Exact transcript, pictures excluded: write out every record below.
-- ENTRIES SUPPLIED follows --
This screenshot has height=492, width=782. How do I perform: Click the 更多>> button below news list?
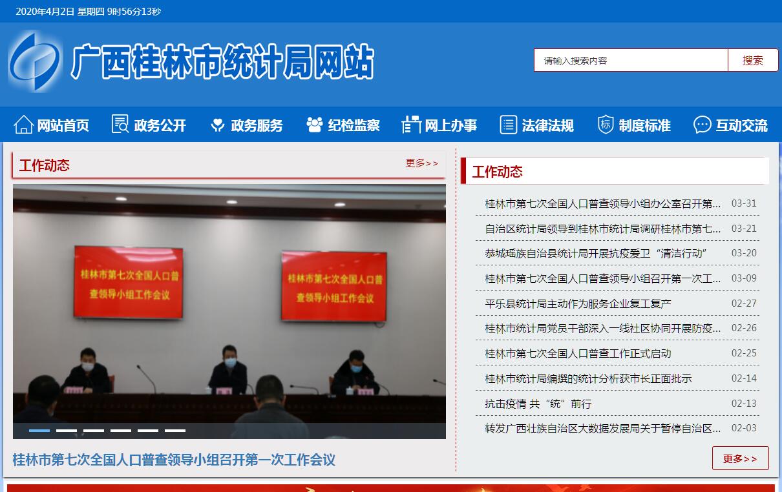740,458
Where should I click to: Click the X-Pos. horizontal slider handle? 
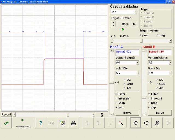[x=141, y=41]
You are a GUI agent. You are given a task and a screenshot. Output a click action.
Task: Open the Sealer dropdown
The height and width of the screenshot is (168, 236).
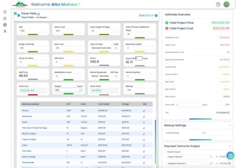point(68,90)
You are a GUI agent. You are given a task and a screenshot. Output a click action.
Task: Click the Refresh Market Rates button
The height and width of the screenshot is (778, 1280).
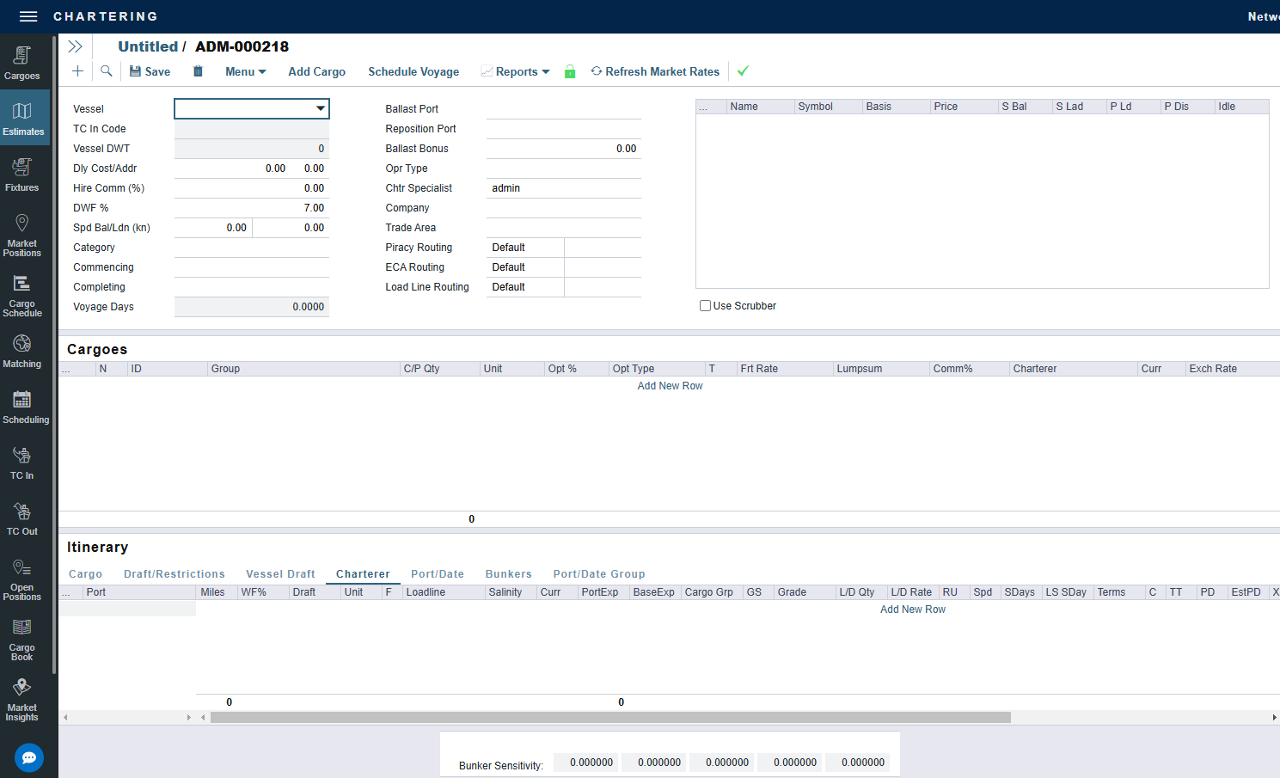[x=655, y=72]
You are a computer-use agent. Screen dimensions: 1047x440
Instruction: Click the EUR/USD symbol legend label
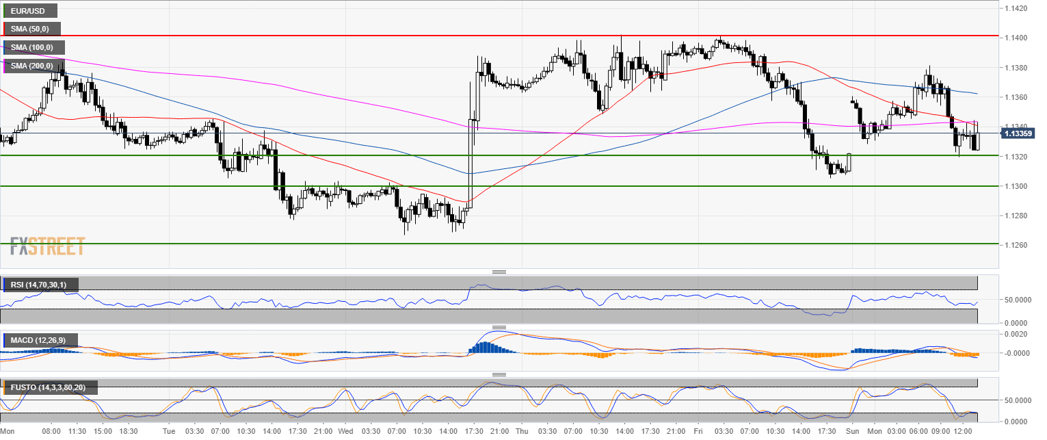[x=30, y=11]
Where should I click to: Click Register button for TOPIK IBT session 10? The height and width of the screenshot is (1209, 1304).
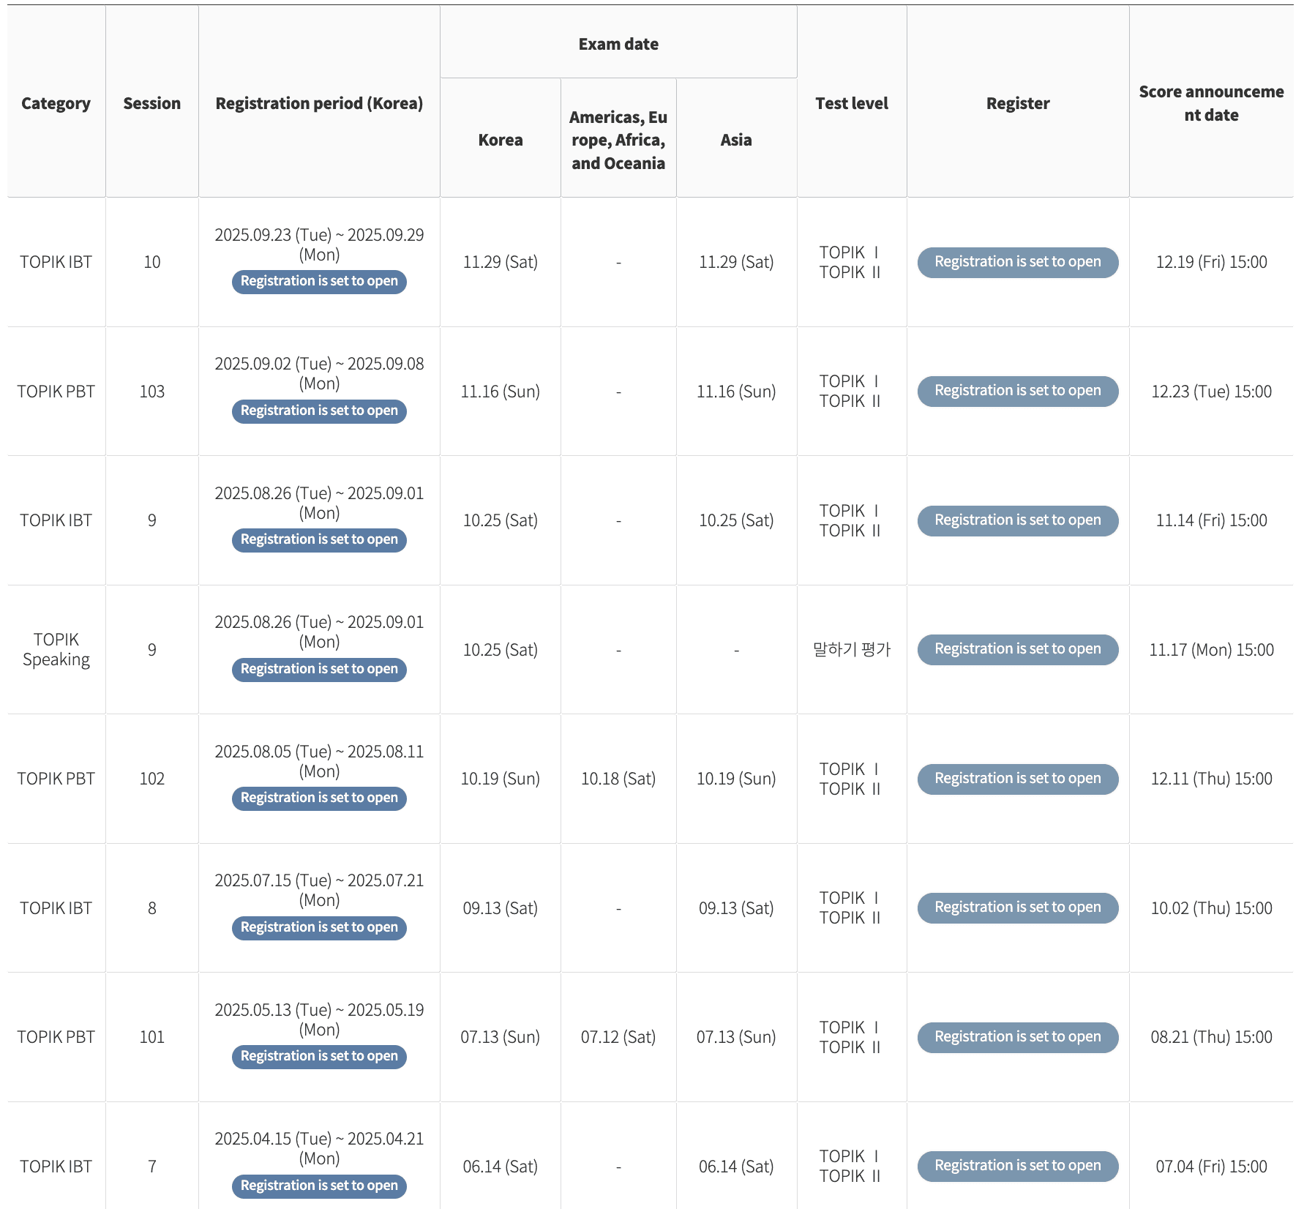coord(1017,262)
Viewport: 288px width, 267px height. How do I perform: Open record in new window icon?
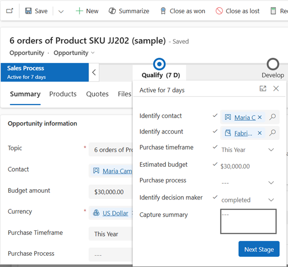[10, 11]
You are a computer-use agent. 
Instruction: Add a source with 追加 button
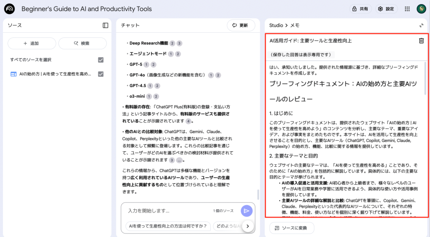click(x=31, y=43)
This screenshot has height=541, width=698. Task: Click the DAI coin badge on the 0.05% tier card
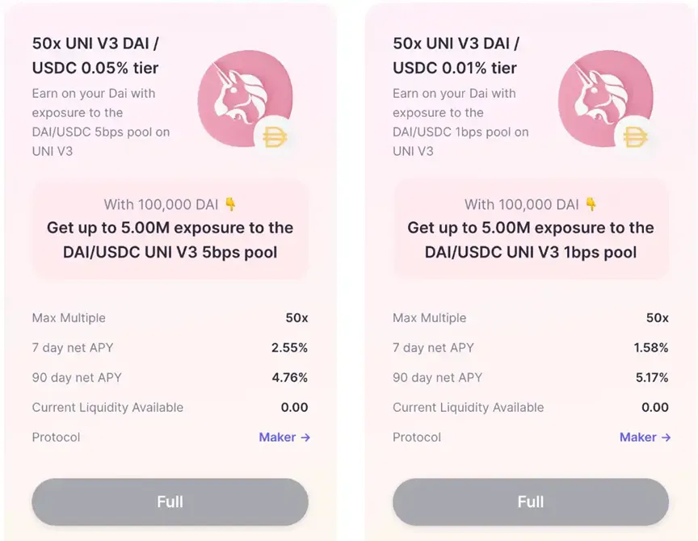[274, 137]
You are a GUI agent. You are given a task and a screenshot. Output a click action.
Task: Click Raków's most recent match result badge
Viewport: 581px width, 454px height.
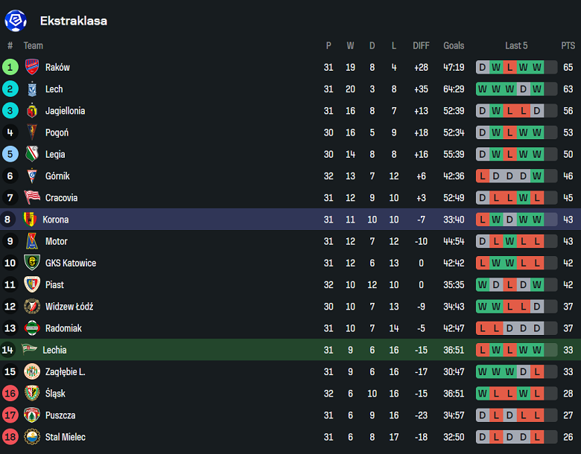pyautogui.click(x=536, y=68)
-- ENTRIES SUPPLIED concluded --
→ **ANSWER SECTION**
This screenshot has height=492, width=782. How do I perform: Click the 更多>> button below news list?
740,458
Where should I click to: Click the X-Pos. horizontal slider handle? 
[x=141, y=41]
You are a GUI agent. You are given a task and a screenshot. Output a click action.
Task: Open the Sealer dropdown
The height and width of the screenshot is (168, 236).
point(68,90)
You are a GUI agent. You are given a task and a screenshot. Output a click action.
Task: Click the Refresh Market Rates button
The height and width of the screenshot is (778, 1280).
[x=655, y=72]
You are a computer-use agent. Screen dimensions: 1047x440
Instruction: Click the EUR/USD symbol legend label
[x=30, y=11]
Where should I click to: Click Register button for TOPIK IBT session 10? The height and width of the screenshot is (1209, 1304).
coord(1017,262)
Viewport: 288px width, 267px height. How do I perform: Open record in new window icon?
[10, 11]
You are a computer-use agent. 
Instruction: Add a source with 追加 button
click(x=31, y=43)
This screenshot has height=541, width=698. Task: Click the DAI coin badge on the 0.05% tier card
[274, 137]
You are a GUI agent. You are given a task and a screenshot. Output a click action.
Task: Click Raków's most recent match result badge
Viewport: 581px width, 454px height.
pyautogui.click(x=536, y=68)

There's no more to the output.